§ **INFORMATION SUPPLIED**:
________________________
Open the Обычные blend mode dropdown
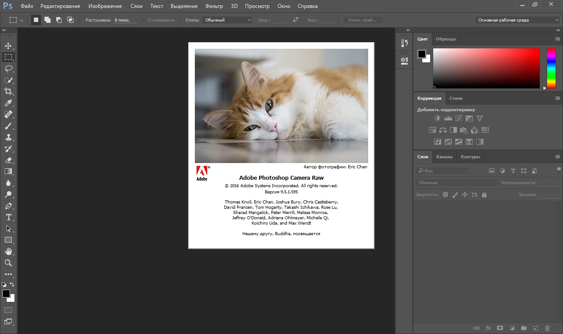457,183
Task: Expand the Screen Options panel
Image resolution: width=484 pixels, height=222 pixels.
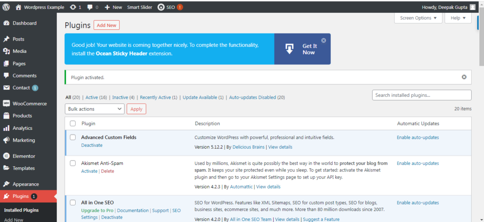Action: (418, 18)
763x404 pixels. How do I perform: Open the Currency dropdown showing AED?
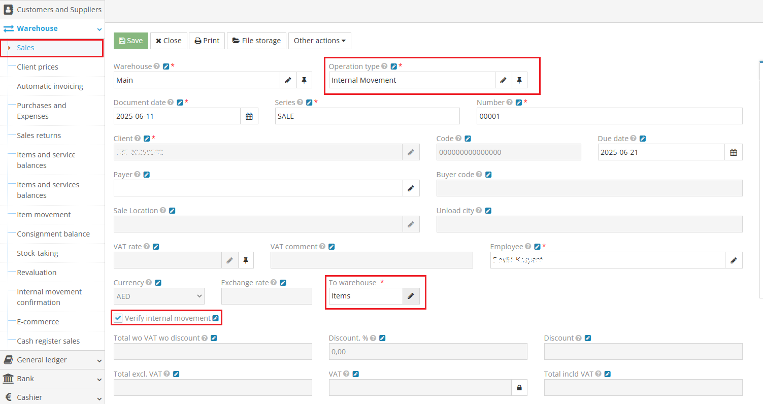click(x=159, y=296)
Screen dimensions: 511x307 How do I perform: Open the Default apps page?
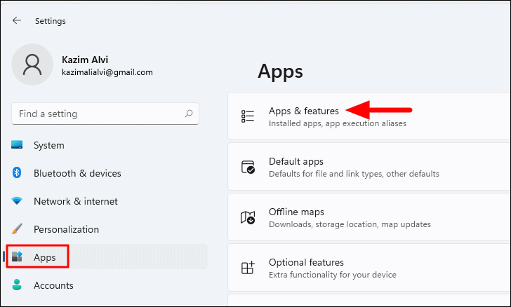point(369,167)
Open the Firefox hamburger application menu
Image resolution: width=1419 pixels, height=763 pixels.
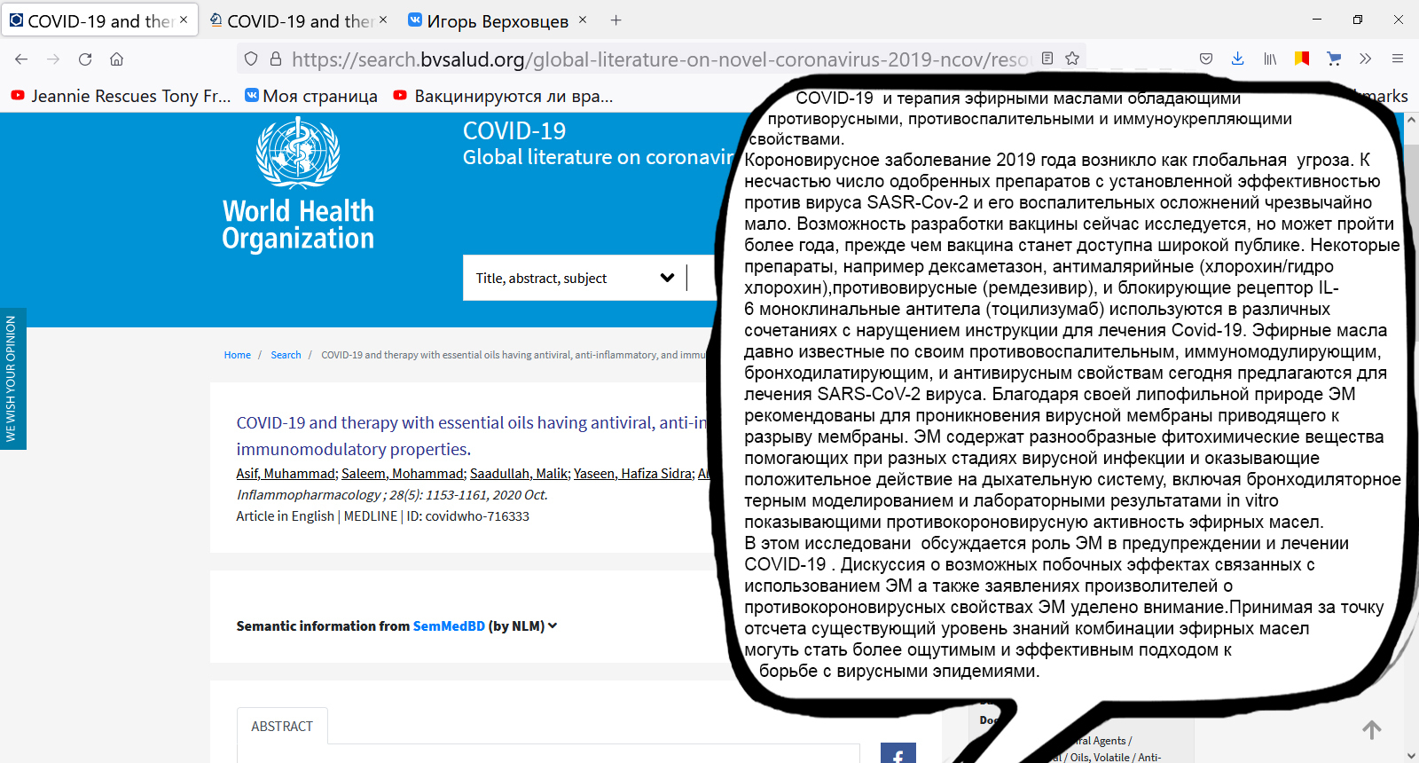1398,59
________________________
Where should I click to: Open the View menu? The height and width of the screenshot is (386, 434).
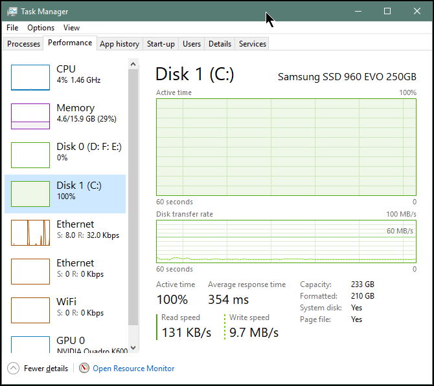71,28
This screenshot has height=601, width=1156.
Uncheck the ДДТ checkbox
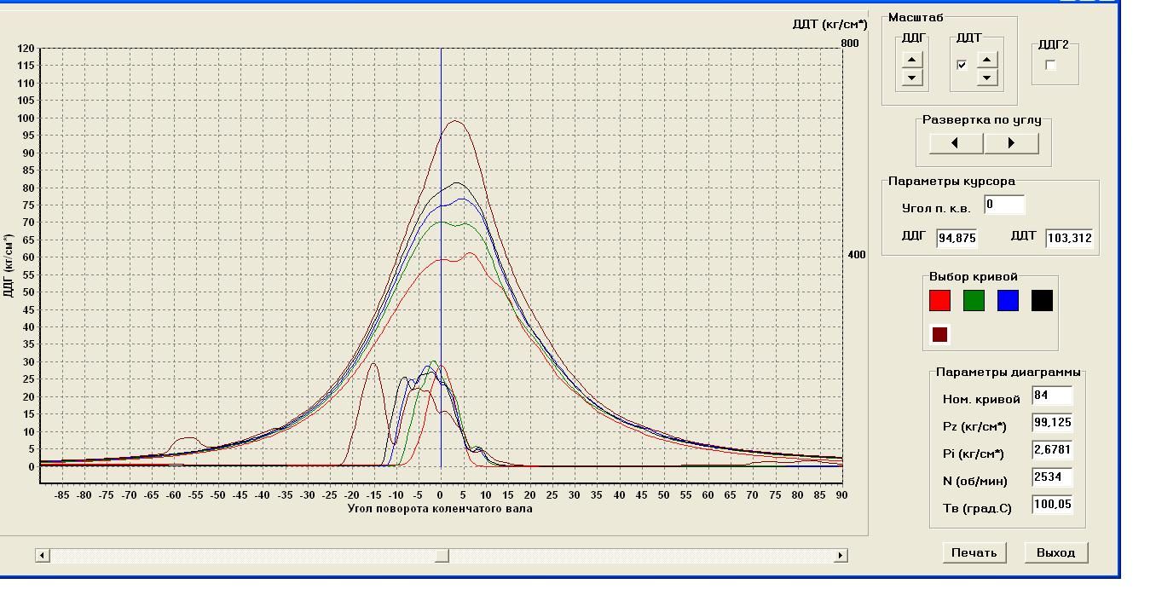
________________________
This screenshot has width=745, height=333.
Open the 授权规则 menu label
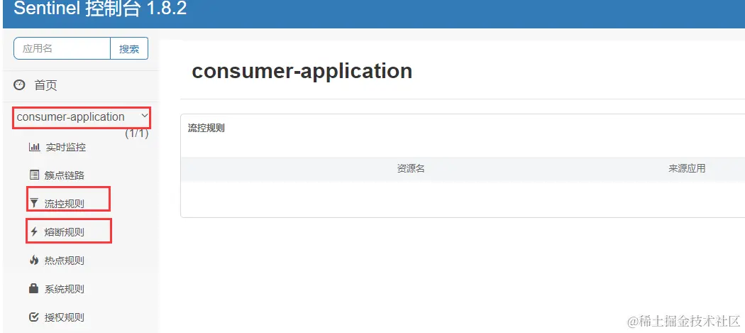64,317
________________________
§ **PROBLEM STATEMENT**: Look above for the line containing "Where should I", then copy exactly from it through the line containing "Uncheck the ДДТ checkbox", keeping both and leaving out pictures. Add nothing else.

§ **COMPLETED EXERCISE**:
Where should I click to: Open the View menu? The height and width of the screenshot is (386, 434).
71,28
This screenshot has height=601, width=1156.
Uncheck the ДДТ checkbox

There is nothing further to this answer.